Future applications of the nanomotors could also include delivering drugs and performing surgery within a cell.

But that’s all a long way off, Mallouk said. The nanomotors have not been tested inside animals of any kind, including humans — a process that could take a decade. Mallouk’s team is still at the basic science stage.

“We’re more interested in understanding how these things work and using it as a tool to understand cell biology,” he said.

Researchers used gold rods that are 300 nanometers in diameter and 3 micrometers long. That’s less than the thickness of a human hair.

Nanomotors powered by chemicals took shape for the first time 10 years ago at Penn State. In those early days, toxic fuels were needed to power the nanomotors and scientists couldn’t get them to move in biological fluid. That meant they couldn’t be used in human cells.

For this study, instead of toxic fuel, scientists used ultrasonic waves to propel the nanomotors, directing the spin or forward movements. They used magnetic forces to steer the nanomotors.

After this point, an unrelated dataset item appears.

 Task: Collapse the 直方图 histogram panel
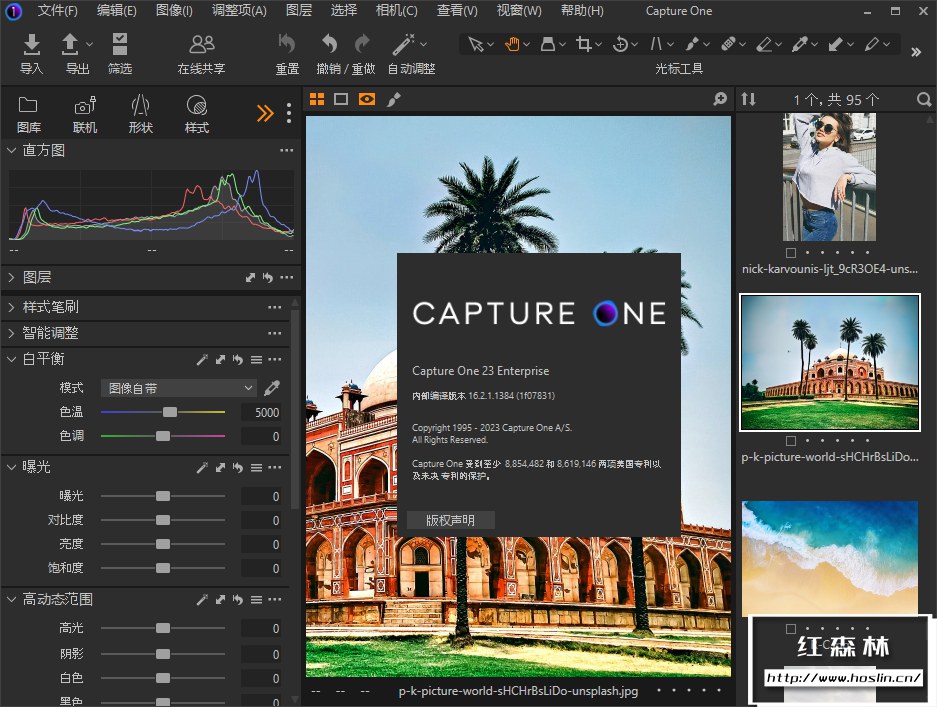point(12,150)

The nanomotors don’t do much at low ultrasonic power. Turn it up, though, and the nanomotors start bustling. They bump into organelles — mini-structures in a cell. Acting like egg beaters, the nanomotors can make the cell’s contents homogenous. Or they can pierce the cell membrane.

“When we tickle a certain part of the cell, we see a mechanical part in another part of the cell, which is kind of surprising,” Mallouk said.

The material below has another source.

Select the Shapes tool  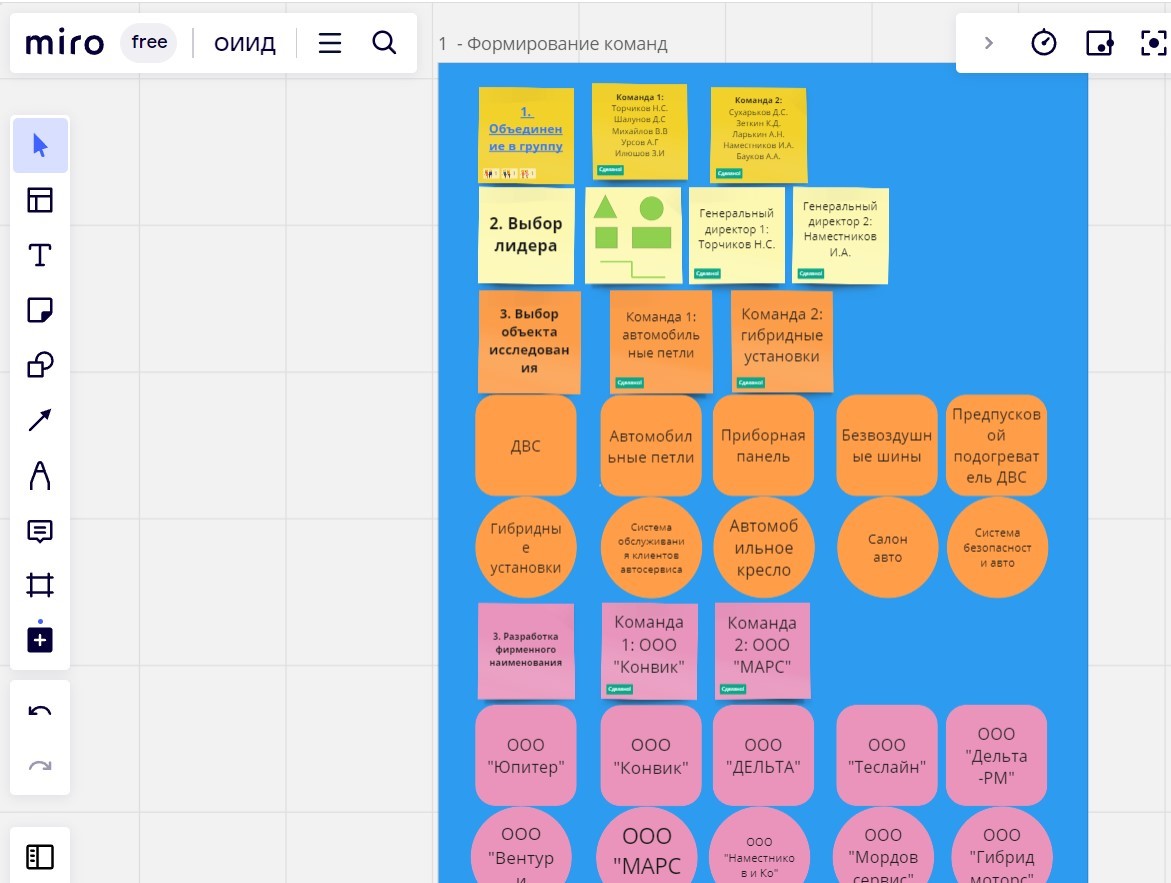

A special line of cells was used for this study that has gotten a lot of attention: HeLa cells. These cells came from the cancerous cervical tumor of Henrietta Lacks, a poor tobacco farmer who never knew that her cells were going to be used in research.

Scientists have used Lacks’ cells for researching the genes that cause and suppress several kinds of cancer, and for developing drug treatments for a variety of conditions, writes Rebecca Skloot in her book, “The Immortal Life of Henrietta Lacks.”

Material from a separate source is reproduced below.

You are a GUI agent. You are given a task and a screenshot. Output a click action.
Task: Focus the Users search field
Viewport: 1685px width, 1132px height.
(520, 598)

For the nanomotor experiments, researchers used HeLa cells because of “their popularity in biomedical research, as well as their ease of handling and growth,” the study said.

The nanomotors can also attach to the surface of the cells, and move between cells.

“If somebody who knows about cancer sees a way to cure cancer with these things, that’s great,” Mallouk said. “I’d be glad to talk to them.’